• [PROMPT]: Pull every line that includes the word "computer" out of the data below and copy it.

SUPPLIED DATA below:

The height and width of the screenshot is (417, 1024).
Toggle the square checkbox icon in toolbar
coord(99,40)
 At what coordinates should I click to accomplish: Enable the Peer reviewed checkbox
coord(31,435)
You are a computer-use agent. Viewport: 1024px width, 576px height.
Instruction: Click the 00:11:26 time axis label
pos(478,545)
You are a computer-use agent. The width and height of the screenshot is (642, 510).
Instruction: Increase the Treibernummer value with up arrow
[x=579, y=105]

End of SUPPLIED DATA.
SUPPLIED DATA below:

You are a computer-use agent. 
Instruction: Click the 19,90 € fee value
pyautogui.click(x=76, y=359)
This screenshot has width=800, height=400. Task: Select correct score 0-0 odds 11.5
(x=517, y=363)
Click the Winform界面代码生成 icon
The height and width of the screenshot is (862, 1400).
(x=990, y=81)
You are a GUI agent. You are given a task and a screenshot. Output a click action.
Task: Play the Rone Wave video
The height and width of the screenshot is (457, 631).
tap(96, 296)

End of SUPPLIED DATA.

• [PROBLEM SOLUTION]:
You are a computer-use agent. Viewport: 1024px width, 576px height.
You are a computer-use agent. The width and height of the screenshot is (642, 510).
You are a computer-use agent. 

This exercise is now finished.